S’il faut en croire « Le Parisien » du vendredi 28 décembre, Daniel Buren menacerait de démonter ses « colonnes » du Palais Royal. En cause: l’Etat qui, affirme-t-il, n’assure pas correctement l’entretien des lieux: « Les couleurs des colonnes noir et blanche sont passées, la rivière d’eau sous les grilles est asséchée, les spots de lumière colorée sont hors service. » Bref son bébé va mal et, nous dit l’article, « cela fait mal à son créateur »
Daniel Buren accuse l’État, propriétaire et en charge de l’entretien de cette « oeuvre » (?!), de ne pas assumer ses responsabilités. Il se déclare « furieux » et ne craint pas d’entamer un bras de fer avec les autorités: « J’irai jusqu’au bout, même si le bout, c’est la destruction… » s’insurge-t-il, en déplorant l’état des ampoules et des pompes à eau, « abandonnées depuis huit ans »…. »La moitié de mon oeuvre est saccagée, c’est comme si on coupait un tableau en deux. »
Que veut-il qu’on lui réponde? Nous faisons partie de ce fort courant, probablement majoritaire si l’opinion eut été consultée d’une façon ou d’une autre, qui dès le début a été hostile à l’installation de « l’oeuvre »de Buren dans les Jardins du Palais Royal. Tout simplement parce que ce beau monument formant un tout, cohérent et harmonieux, il était de toute façon inutile de lui adjoindre ce qu’on présentait comme une nouvelle oeuvre d’art. Quand bien même aurait-elle rallié tous les suffrages (ce qui est évidemment très loin d’être le cas…) on sait que la perfection n’ajoute rien a la perfection. A la rigueur, l’oeuvre aurait-elle été belle, on n’avait qu’à la mettre ailleurs, et creer ainsi un nouvel endroit dédié à la beauté dans la Capitale. Mais l’installer là (1), en plein coeur de cet ensemble, c’était -et c’est toujours….- le défigurer et des-embellir Paris…..

^^^^^^^^^^^^^^^^

> [OBJECTIF DU TRAVAIL] Pourriez-vous poursuivre le texte sur les colonnes de Buren au Palais Royal à la suite de sa dernière phrase ?

> [DONNÉES FOURNIES]
^^^^^^^^^^^^^^^^

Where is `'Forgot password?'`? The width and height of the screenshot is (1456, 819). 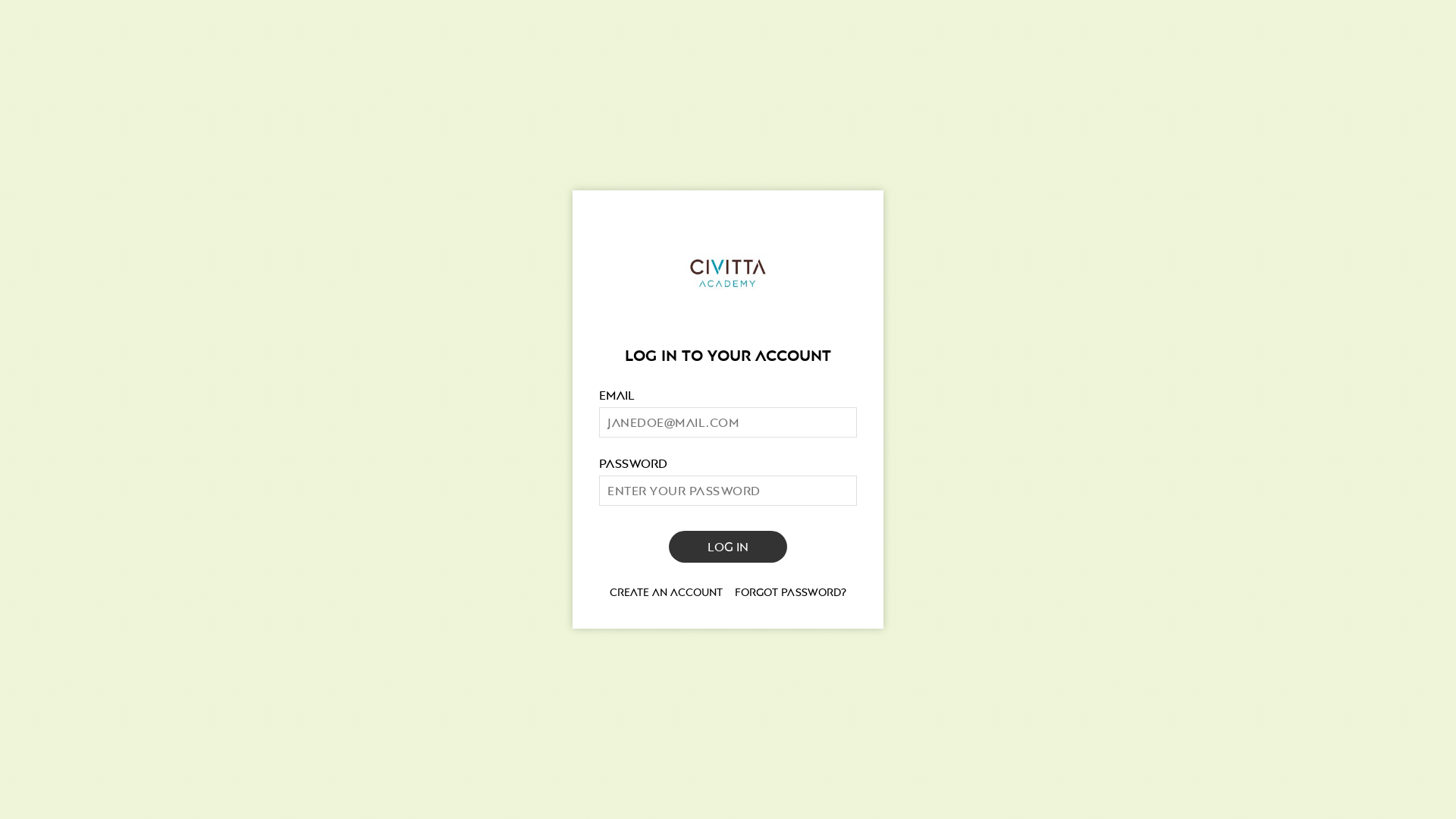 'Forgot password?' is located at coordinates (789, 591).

^^^^^^^^^^^^^^^^

> [RÉSULTAT ATTENDU]
Or, le saccage artistique, le crime esthétique ayant eu lieu, voilà donc que nous apprenons, à peine vingt ans après, qu’en plus toute cette laideur et ce mauvais goût ne tiennent pas la distance et se trouvent dans un état pitoyable. Buren qui avait fait une bonne affaire en fourguant son « truc »à un Ministère peu économe de nos deniers (2) veut donc qu’après avoir claqué un fric fou pour l’acheter on détourne à son seul profit, pour des travaux non nécessaires stricto sensu, un argent qui manque déjà cruellement ailleurs: il est de notoriété publique que des dizaines de merveilleux bâtiments de notre Patrimoine sont d’ores et déjà en grand péril -pour certains d’écroulement pur et simple- faute d’un simple entretien courant! on croit rêver!
On sait que, pour Vitruve, un monument devait réunir trois caractéristiques pour mériter pleinement ce nom: « Utilitas, Firmitas, Venustas. »,c’est à dire être utile, solide et beau. Si l’on applique ces critères aux colonnes de Buren, on voit bien qu’elles ne satisfont ni au premier ni au second, le troisième étant très largement contesté…Qu’en conclure? Et si tout simplement, puisque le sieur Buren veut les démonter, on le laissait faire? Évidemment, cela resterait pour ce qui est du passé comme un gros « ratage », mais au moins en aurait-on fini avec cette verrue qui défigure l’un des endroits les plus agréables de la Capitale…..
Laissons la parole à Sacha Guitry pour conclure, en « méditant » sur les deux formes d’art qui cohabitent depuis 1986 au Palais Royal:
« On nous dit que nos Rois dépensaient sans compter,
« Qu’ils prenaient notre argent sans prendre nos conseils.
« Mais quand ils construisaient de semblables merveilles
« Ne nous mettaient-ils pas notre argent de côté? »
(1): 260 colonnes, installées en 1986;
(2): voir la note « Copinage artistique » dans la Catégorie « Ainsi va le monde… »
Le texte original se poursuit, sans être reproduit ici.